Pengintip

Senin, 25 Maret 2013

Positif !

"Gue inget kata-kata lu Mel, waktu lu tinggal di desa pasti bawaannya positif melulu," kata salah seorang teman ketika kita menghabiskan waktu dengan ngobrol sampai pagi. Pikiran jadi terbang melayang-layang ke memori satu tahun yang lalu.

"Siapa yang bisa menjawab pertanyaan ini?" Hening tanpa jawaban, aku pun menghela nafas lalu tersenyum memandang murid-muridku itu dan melanjutkan pelajaran.

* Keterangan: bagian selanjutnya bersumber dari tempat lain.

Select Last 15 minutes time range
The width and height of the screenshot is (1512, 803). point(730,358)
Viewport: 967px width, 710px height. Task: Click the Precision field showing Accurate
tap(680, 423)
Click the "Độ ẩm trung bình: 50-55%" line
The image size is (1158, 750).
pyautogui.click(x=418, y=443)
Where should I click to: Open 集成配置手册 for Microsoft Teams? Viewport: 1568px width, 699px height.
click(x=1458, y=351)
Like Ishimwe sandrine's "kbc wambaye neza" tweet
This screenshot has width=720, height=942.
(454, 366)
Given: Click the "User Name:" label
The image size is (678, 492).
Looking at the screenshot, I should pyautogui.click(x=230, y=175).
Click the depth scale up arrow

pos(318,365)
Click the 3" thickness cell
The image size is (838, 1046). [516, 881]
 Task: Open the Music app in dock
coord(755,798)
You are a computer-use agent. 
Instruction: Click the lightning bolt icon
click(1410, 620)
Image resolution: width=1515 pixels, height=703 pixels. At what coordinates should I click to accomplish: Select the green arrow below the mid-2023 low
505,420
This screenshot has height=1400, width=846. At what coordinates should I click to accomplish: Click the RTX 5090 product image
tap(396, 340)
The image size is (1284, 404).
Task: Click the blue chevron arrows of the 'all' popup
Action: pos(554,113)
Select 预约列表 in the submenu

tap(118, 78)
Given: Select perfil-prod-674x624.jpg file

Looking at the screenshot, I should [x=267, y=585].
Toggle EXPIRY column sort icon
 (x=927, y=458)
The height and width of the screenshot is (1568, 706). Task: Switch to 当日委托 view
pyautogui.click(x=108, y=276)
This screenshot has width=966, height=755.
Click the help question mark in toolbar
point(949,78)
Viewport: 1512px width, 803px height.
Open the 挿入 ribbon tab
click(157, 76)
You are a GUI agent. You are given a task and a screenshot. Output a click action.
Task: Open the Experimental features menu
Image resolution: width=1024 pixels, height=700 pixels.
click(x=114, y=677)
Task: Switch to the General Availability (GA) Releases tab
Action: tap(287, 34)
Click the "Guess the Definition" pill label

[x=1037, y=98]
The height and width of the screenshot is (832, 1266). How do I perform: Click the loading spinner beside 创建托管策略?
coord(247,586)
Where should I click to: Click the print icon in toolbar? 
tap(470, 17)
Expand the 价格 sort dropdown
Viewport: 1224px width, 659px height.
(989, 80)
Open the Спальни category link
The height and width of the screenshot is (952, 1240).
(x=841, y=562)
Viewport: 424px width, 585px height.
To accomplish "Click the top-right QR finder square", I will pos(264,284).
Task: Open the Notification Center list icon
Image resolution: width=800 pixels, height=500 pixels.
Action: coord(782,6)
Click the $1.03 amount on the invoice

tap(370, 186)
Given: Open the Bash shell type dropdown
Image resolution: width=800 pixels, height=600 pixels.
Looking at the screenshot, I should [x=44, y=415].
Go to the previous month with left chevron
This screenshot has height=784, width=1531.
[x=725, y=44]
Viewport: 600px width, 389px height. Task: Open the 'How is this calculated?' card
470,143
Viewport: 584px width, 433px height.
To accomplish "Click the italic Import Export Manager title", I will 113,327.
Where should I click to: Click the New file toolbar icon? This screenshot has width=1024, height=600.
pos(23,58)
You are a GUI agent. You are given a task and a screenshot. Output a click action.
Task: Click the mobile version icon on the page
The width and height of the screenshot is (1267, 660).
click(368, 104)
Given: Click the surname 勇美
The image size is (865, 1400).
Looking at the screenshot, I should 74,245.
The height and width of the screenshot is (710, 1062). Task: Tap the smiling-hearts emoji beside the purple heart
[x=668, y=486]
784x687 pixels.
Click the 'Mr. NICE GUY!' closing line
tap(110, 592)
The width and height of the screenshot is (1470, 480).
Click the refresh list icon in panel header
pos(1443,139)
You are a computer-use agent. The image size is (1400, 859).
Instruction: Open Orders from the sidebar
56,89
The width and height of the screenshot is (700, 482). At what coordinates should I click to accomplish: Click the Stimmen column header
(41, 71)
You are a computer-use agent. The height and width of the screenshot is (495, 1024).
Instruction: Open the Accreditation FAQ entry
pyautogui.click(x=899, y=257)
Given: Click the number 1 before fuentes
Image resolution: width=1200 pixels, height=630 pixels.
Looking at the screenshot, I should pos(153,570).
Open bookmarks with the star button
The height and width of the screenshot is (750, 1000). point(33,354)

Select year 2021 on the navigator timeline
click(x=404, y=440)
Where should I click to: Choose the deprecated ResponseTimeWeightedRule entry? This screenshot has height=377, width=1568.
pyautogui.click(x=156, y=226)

"Mungkin kita bisa mengembangkan sekolah ini jauh lebih baik apabila kita berusaha sepenuh hati!" Dijawab dengan sebuah anggukan basa-basi lalu memalingkan kepala dan mencari obrolan lain. Aku kembali tersenyum dan menghela nafas, lalu berfikir mungkin kata-kata yang kupilih belum bisa meyakinkan rekan-rekan guru.

"Saya akan mulai membersihkan perpustakaan. Bapak atau ibu jika ingin melihat dan merancang perpus bisa ikut dengan saya." Hingga 4 jam kemudian perpustakaan sudah bersih, tidak ada satu batang hidung pun yang muncul. Aku mengunci pintu perpustakaan, tersenyum dan kembali menghela nafas lalu berkata kepada diri sendiri yang penting anak-anak bisa baca buku di tempat ini.

Sebenarnya tenggorokan ini tercekat, mata terasa panas ingin sekali menangis. Tapi ketika itu ceritanya bukan tentang diri aku sendiri tapi untuk orang lain.

"Kita harus sabar, di sini kita harus berlapang dada walaupun diinjak-injak oleh orang lain," begitu kata salah satu teman.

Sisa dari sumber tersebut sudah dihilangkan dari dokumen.